━━━━━ SUPPLIED DATA ━━━━━

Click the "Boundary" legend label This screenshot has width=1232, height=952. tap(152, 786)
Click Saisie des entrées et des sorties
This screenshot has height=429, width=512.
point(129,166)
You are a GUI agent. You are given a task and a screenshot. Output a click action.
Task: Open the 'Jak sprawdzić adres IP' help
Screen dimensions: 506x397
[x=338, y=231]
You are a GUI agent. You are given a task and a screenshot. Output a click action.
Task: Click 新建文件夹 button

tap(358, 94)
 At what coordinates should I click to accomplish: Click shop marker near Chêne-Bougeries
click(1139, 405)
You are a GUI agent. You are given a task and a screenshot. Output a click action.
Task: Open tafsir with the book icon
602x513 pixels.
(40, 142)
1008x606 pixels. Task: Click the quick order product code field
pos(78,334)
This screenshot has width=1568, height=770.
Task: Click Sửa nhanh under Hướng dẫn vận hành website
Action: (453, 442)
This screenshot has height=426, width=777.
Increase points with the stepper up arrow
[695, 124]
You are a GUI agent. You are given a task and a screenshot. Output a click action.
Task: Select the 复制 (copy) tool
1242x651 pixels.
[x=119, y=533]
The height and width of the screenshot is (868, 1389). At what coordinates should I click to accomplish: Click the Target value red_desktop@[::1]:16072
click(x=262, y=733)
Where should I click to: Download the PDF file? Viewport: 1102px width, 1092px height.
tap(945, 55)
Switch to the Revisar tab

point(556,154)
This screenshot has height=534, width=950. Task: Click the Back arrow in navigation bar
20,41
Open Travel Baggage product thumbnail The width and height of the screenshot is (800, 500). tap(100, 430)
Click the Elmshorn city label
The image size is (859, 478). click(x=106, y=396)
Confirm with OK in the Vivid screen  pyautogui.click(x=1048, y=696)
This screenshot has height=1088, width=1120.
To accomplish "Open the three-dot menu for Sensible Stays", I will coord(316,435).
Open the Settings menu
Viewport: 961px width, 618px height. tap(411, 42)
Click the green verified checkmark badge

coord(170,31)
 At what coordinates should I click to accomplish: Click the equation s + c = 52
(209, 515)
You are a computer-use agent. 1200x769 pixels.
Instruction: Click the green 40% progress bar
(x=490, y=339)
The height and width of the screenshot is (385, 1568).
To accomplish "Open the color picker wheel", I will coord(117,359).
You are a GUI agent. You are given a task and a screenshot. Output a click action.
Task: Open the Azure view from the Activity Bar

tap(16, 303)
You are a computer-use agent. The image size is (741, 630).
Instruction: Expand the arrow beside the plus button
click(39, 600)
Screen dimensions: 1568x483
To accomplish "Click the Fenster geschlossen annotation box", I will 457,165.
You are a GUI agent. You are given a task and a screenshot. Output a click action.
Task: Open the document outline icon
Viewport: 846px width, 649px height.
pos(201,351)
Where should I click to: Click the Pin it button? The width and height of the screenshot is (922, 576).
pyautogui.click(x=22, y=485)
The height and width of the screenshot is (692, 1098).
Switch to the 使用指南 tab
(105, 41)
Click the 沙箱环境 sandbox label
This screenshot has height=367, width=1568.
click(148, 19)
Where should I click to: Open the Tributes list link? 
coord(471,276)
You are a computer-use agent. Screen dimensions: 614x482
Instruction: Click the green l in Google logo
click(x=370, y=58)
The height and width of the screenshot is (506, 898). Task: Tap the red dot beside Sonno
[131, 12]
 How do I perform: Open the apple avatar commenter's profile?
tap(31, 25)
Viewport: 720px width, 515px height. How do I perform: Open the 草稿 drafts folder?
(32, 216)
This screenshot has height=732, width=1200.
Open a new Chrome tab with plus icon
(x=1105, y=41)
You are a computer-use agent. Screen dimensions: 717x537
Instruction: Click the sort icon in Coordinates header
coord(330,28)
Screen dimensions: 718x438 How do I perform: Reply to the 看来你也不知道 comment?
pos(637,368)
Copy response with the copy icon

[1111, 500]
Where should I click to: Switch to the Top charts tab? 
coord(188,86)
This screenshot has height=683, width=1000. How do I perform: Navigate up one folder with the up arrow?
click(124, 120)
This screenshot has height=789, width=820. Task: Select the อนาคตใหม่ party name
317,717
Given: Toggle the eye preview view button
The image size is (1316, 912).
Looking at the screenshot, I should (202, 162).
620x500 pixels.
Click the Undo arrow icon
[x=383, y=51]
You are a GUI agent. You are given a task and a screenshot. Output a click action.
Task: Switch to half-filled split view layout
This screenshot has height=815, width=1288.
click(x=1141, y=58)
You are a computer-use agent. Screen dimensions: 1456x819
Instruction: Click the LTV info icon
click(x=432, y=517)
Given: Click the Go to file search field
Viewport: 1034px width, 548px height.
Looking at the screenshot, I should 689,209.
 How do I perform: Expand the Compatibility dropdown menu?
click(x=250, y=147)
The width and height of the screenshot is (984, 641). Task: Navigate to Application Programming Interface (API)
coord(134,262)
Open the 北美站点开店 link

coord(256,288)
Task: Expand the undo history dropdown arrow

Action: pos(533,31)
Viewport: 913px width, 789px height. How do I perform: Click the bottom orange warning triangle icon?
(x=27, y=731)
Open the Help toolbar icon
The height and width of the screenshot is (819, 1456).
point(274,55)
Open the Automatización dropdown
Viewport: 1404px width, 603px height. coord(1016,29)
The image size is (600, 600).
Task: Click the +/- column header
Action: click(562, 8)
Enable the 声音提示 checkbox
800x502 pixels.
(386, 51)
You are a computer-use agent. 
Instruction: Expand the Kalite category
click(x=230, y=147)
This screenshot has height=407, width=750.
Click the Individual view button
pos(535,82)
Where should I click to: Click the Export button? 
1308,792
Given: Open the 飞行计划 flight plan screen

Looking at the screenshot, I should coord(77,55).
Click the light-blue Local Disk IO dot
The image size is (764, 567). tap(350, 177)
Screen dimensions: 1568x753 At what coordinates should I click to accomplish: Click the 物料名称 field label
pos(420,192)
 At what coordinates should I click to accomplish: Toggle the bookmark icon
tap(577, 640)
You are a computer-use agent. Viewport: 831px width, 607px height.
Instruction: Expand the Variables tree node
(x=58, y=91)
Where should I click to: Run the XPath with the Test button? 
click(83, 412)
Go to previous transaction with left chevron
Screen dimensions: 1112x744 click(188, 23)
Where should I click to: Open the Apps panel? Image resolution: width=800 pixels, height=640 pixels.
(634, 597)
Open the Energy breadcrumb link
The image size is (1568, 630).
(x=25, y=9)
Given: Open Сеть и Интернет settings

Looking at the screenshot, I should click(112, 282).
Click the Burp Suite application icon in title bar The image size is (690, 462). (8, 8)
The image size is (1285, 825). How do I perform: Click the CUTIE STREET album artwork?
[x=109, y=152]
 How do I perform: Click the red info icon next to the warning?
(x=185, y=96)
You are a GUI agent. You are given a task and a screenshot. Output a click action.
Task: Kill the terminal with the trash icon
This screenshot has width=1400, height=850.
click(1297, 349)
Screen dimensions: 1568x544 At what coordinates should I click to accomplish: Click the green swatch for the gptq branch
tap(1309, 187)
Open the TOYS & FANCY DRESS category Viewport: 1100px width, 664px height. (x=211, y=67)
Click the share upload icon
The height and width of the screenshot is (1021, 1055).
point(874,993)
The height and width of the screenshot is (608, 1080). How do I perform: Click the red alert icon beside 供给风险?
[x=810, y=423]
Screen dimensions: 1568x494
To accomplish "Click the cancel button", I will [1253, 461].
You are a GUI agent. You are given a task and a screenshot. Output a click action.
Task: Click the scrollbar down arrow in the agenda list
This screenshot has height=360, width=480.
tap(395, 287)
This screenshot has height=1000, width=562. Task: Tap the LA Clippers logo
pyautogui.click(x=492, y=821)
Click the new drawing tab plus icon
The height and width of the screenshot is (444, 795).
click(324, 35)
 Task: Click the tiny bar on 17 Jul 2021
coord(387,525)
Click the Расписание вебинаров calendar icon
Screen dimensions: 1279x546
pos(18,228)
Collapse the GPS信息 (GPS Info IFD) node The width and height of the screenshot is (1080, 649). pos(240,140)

━━━━━

• [SET PROBLEM]: Reproduce the data above without any change, from the line with "Confirm with OK" up to and including the line with "coord(330,28)".

• [TASK RESPONSE]:
Confirm with OK in the Vivid screen  pyautogui.click(x=1048, y=696)
This screenshot has height=1088, width=1120.
To accomplish "Open the three-dot menu for Sensible Stays", I will coord(316,435).
Open the Settings menu
Viewport: 961px width, 618px height. tap(411, 42)
Click the green verified checkmark badge

coord(170,31)
 At what coordinates should I click to accomplish: Click the equation s + c = 52
(209, 515)
You are a computer-use agent. 1200x769 pixels.
Instruction: Click the green 40% progress bar
(x=490, y=339)
The height and width of the screenshot is (385, 1568).
To accomplish "Open the color picker wheel", I will coord(117,359).
You are a GUI agent. You are given a task and a screenshot. Output a click action.
Task: Open the Azure view from the Activity Bar

tap(16, 303)
You are a computer-use agent. The image size is (741, 630).
Instruction: Expand the arrow beside the plus button
click(39, 600)
Screen dimensions: 1568x483
To accomplish "Click the Fenster geschlossen annotation box", I will 457,165.
You are a GUI agent. You are given a task and a screenshot. Output a click action.
Task: Open the document outline icon
Viewport: 846px width, 649px height.
pos(201,351)
Where should I click to: Click the Pin it button? The width and height of the screenshot is (922, 576).
pyautogui.click(x=22, y=485)
The height and width of the screenshot is (692, 1098).
Switch to the 使用指南 tab
(105, 41)
Click the 沙箱环境 sandbox label
This screenshot has height=367, width=1568.
click(148, 19)
Where should I click to: Open the Tributes list link? 
coord(471,276)
You are a computer-use agent. Screen dimensions: 614x482
Instruction: Click the green l in Google logo
click(x=370, y=58)
The height and width of the screenshot is (506, 898). Task: Tap the red dot beside Sonno
[131, 12]
 How do I perform: Open the apple avatar commenter's profile?
tap(31, 25)
Viewport: 720px width, 515px height. How do I perform: Open the 草稿 drafts folder?
(32, 216)
This screenshot has height=732, width=1200.
Open a new Chrome tab with plus icon
(x=1105, y=41)
You are a computer-use agent. Screen dimensions: 717x537
Instruction: Click the sort icon in Coordinates header
coord(330,28)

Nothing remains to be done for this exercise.